# SEKONIC 358 MODULE FOR SPEEDLITE 600EX-RT



## TotoEC (Apr 30, 2012)

Now that the Speedlite 600EX-RT is commercially available, shouldn't there a Sekonic 358 compatible module to support it?  I would think it will become popular and versatile an many will buy it in a heartbeat.

What is your take?


----------



## FunPhotons (Apr 30, 2012)

Not a lot of people use light meters anymore since we have them built into our cameras. I guess the answer is up to Sekonic.


----------



## mws (Apr 30, 2012)

I just bought a 358, it's a great! I've learned a lot about light in the short time I've had it. I think in the multiple light/studio space they are still used often.


----------



## Maui5150 (Apr 30, 2012)

FunPhotons said:


> Not a lot of people use light meters anymore since we have them built into our cameras. I guess the answer is up to Sekonic.



Really? What camera has a built in light meter?

Most cameras have evaluative meters, and you can see a histogram on the back of the camera, but it is far from a light meter.

As for Sekonic, why would they. My L-758R fires off my Photogenic strobes with no problem. There are far more Norman, Profoto, and Photogenic users than those with the 600EX-RT. 

If you want to use the 600EX-RT, just pick-up a PocketWizard and plug it in via a Sync cable. You will not be able to use E-TTL through the light meter.


----------



## Mt Spokane Photography (Apr 30, 2012)

Maui5150 said:


> Not a lot of people use light meters anymore since we have them built into our cameras. I guess the answer is up to Sekonic.



There are far more Norman, Profoto, and Photogenic users than those with the 600EX-RT. 

But for how long? Maybe two weeks?


----------



## ideaworx (Apr 30, 2012)

Mt Spokane Photography said:


> Maui5150 said:
> 
> 
> > Not a lot of people use light meters anymore since we have them built into our cameras. I guess the answer is up to Sekonic.
> ...



Agreed there, they are selling fast from what B&H guy told me on the phone. I assume the other retailers are having similar sales numbers.


----------



## TotoEC (May 1, 2012)

I just bought a 600EX-RT (and planning to get another one) and found out that IF only the light meter can trigger the flash wirelessly (in manual mode) it would had been better instead of a helper doing it (or using a sync cord which defeats the built-in radio functionality). I hope someone will have a sense to reverse-engineer or make a module that works on the 600EX-RT. 

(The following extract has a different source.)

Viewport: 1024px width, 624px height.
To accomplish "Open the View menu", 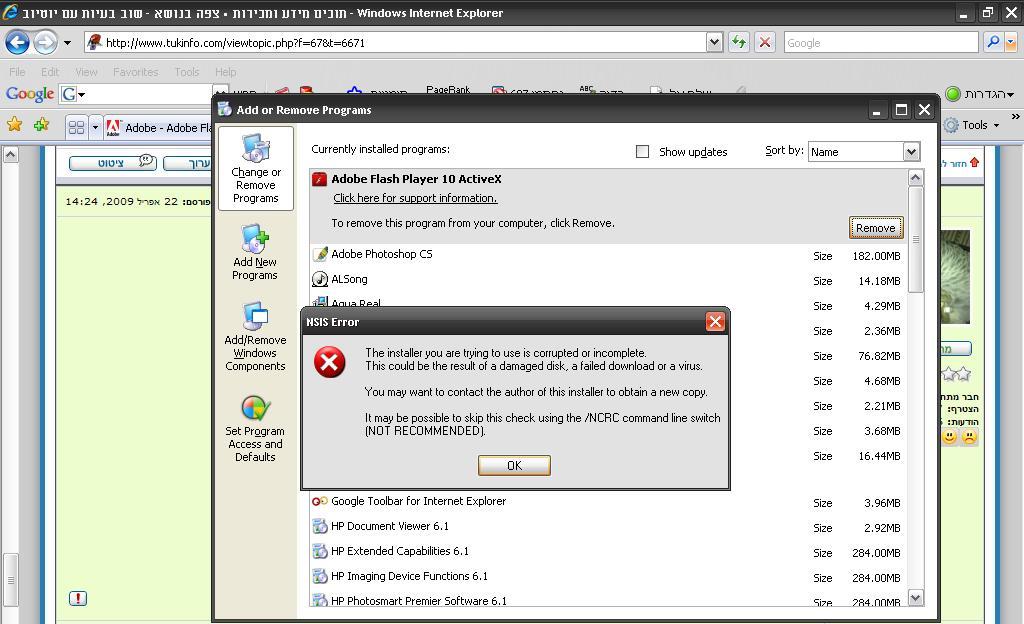I will 86,72.
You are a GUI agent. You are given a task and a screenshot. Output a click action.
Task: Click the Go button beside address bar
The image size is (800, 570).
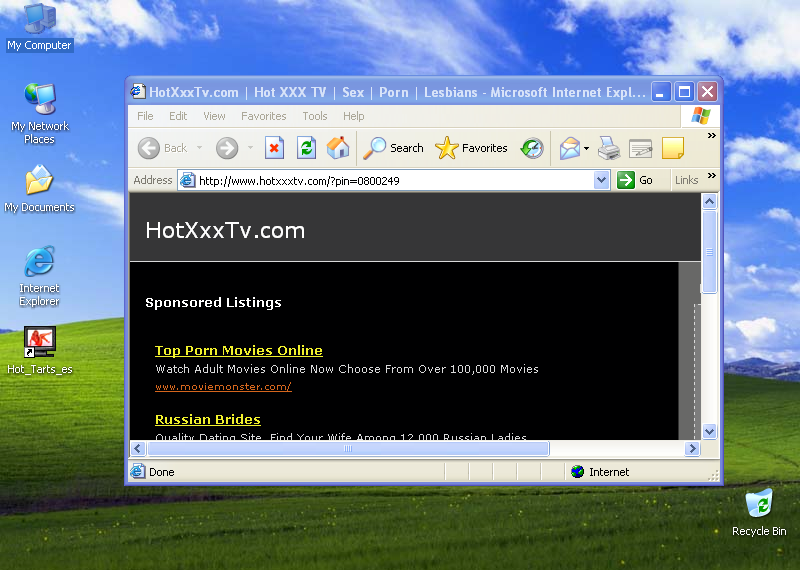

It is all in the name of convenience.

BTW, I have PW that I use with my Bowens.


----------



## FunPhotons (May 1, 2012)

Maui5150 said:


> FunPhotons said:
> 
> 
> > Not a lot of people use light meters anymore since we have them built into our cameras. I guess the answer is up to Sekonic.
> ...



Yeah yeah I know ... 

I have a trio of 600RTs and am waiting for for the ST-E3-RT. Those 600's are truly the bomb, best flashes I've ever used.


----------



## Orion (May 1, 2012)

FunPhotons said:


> Not a lot of people use light meters anymore since we have them built into our cameras. I guess the answer is up to Sekonic.



Maybe not a lot of people, but a lot of photographes do  . . especially in the studio or outside in tricky lighting etc. You uise them if you need the best possible exposure of a scene or in a studio setting . . PERIOD. 

I went all out and bought the L-758DR . . great for video and stills.

Our cameras can meter fairly well in many situations, but they are not as exact as pro light meters, and can get tricked in MANY lighting situations. With a handheld lightmeter, you can measure incident and flash etc, etc. . . and alter camera setting accordingly. Done!

I guess the reall point in the end is that if you make money off your images and are expected to be exact with less hassle, in studio or out, then a light meter should be in your kit. Not everyone needs it.


----------